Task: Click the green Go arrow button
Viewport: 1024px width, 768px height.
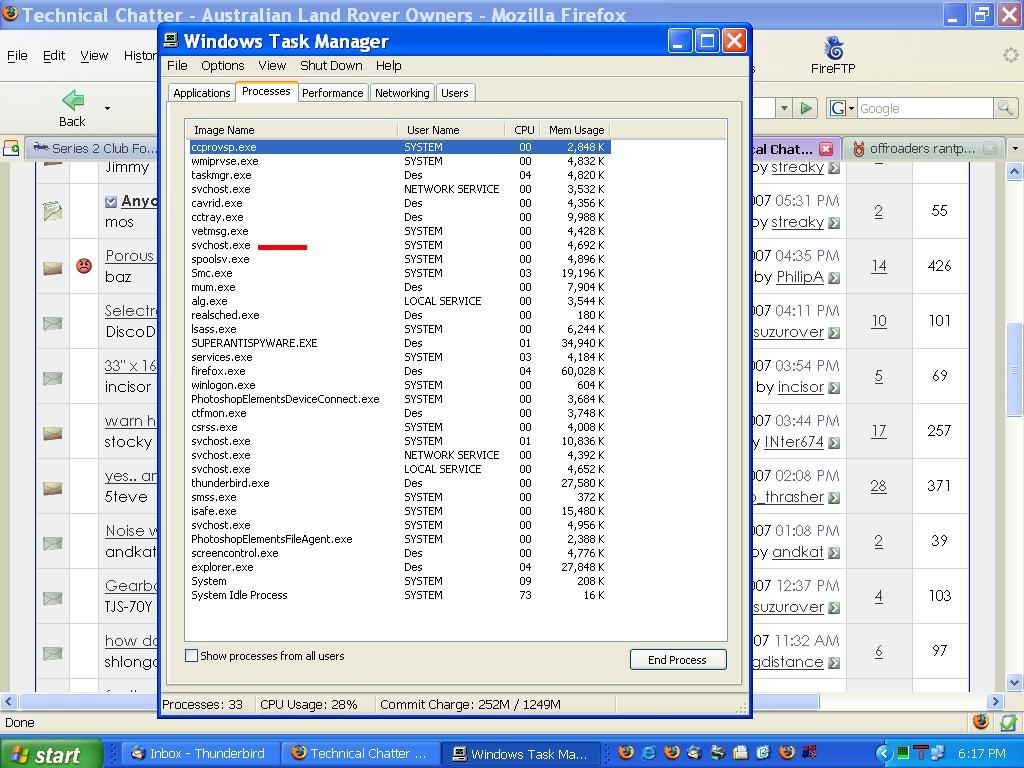Action: 806,108
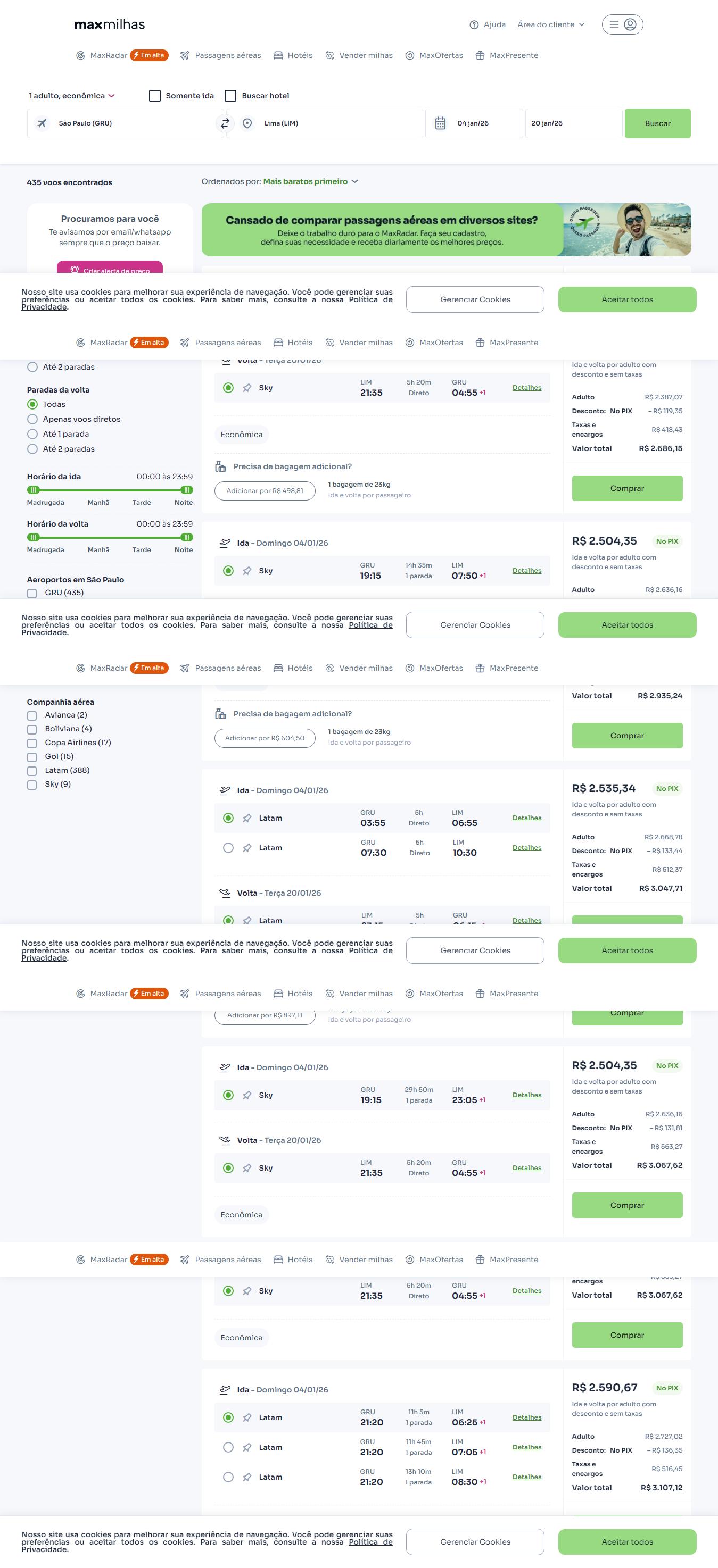The height and width of the screenshot is (1568, 718).
Task: Expand the Mais baratos primeiro sort dropdown
Action: click(x=310, y=181)
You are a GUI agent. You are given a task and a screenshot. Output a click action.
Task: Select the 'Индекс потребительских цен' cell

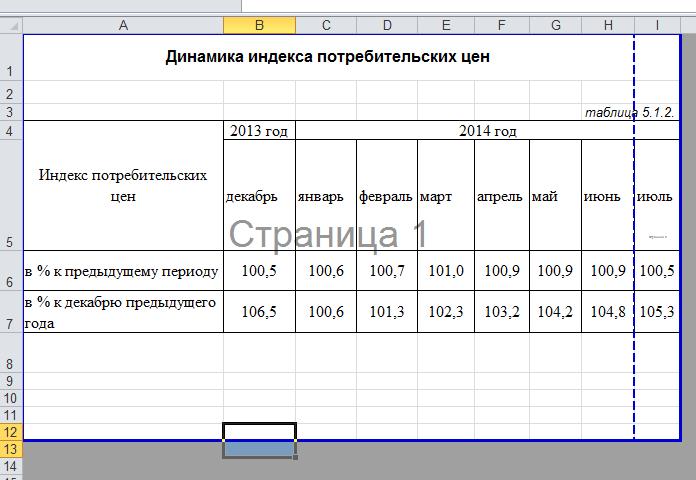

- TASK REQUIREMENTS -
Quote every record above exactly, omitting any pictures they contain.

- EXERCISE RESPONSE -
Task: Click the green Go arrow button
Viewport: 1024px width, 768px height.
Action: 806,108
The height and width of the screenshot is (1568, 718).
Task: Expand the Mais baratos primeiro sort dropdown
Action: click(x=310, y=181)
You are a GUI agent. You are given a task and a screenshot. Output a click action.
Task: Select the 'Индекс потребительских цен' cell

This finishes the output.